[PAGE EXCERPT]

Deputy Chief Information Officer
Department of Homeland Security
Margie Graves has been with the Department of Homeland Security since its infancy. But since 2009, she's overseen a $6 billion IT portfolio and manages the Office of the CIO, which encompasses the department's enterprise architecture, data management, IT security, infrastructure operations and accessibility.
From the Continuous Diagnostics and Mitigation program to DHS' movement to the cloud and mobility, Graves is busy.
“Mobility is changing the way the workplace is viewed, it's changing the way people do their work and the expectation is that people are going to be able to receive data and application capability in field situations," Graves said. “All of that has to be pushed and secured and, most importantly, made palatable. People need to be able to consume it in the same manner that they consume it in their personal lives."
Mobility is changing the way the workplace is viewed.
Throughout her tenure, Graves has worked to establish cloud capabilities at DHS, keep up with and secure an increasingly mobile workforce, and consolidate the agency's collection of data centers. All total, Graves contributes to a CIO office that manages 91 IT programs.

[/PAGE EXCERPT]
[SOURCE DATA]

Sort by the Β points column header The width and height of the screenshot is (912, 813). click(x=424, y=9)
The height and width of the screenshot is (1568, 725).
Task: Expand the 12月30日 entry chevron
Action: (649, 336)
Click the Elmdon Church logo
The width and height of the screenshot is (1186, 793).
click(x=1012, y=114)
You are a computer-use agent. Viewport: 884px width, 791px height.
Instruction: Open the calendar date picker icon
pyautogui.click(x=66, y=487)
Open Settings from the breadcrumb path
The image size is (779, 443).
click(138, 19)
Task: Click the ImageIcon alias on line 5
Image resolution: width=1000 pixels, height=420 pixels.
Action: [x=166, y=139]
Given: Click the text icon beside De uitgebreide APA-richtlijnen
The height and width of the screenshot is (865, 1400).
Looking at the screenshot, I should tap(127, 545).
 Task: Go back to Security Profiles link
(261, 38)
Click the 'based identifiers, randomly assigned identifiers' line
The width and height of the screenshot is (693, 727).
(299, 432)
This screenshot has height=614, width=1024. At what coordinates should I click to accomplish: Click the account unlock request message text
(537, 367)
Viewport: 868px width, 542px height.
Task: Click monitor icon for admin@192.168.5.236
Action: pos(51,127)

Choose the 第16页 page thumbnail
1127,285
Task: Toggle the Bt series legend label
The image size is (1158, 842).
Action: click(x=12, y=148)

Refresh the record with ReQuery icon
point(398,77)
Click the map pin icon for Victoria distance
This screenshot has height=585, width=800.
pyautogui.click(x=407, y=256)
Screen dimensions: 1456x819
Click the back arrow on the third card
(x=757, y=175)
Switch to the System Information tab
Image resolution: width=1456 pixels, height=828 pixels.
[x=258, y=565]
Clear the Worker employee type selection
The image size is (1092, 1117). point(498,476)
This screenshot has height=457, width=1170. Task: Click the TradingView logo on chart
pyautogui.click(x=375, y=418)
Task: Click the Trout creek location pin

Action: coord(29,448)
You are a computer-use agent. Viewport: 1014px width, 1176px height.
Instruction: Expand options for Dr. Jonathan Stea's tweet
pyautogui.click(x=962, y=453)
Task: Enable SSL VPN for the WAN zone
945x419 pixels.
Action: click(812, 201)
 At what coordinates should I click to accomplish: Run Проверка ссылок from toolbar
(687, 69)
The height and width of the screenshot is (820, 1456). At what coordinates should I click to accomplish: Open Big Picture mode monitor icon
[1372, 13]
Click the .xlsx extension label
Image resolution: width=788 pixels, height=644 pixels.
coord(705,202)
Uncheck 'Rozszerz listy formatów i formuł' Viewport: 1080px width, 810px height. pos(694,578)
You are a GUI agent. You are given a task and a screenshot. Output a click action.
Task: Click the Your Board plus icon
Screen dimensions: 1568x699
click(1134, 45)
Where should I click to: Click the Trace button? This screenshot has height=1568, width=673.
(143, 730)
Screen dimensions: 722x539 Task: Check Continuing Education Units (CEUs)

[/SOURCE DATA]

WORK TASK A: In the profile of Margie Graves, what is the dollar value of the IT portfolio she has overseen since 2009?
WORK TASK B: Extend the profile of Margie Graves, picking up after its last sentence.

TASK OUTPUT A: $6 billion

TASK OUTPUT B:
“What I'm trying to drive is the move to agile development, or DevOps … where we're doing these short sprints to deliver capability in a rapid fashion," she said. And that requires championing change throughout DHS.
Graves' motivation to enter public service traces back to 9/11. “On that day, things changed and I wanted to be a part of the agency that was going to address that threat," she said. “Delivering homeland security is what keeps me here today."
For Graves, a federal technology career allows individuals to affect great change. “You're afforded the opportunity to take on some very big challenges on a very broad scope and actually affect peoples' lives on a daily basis. There's nothing like that elsewhere."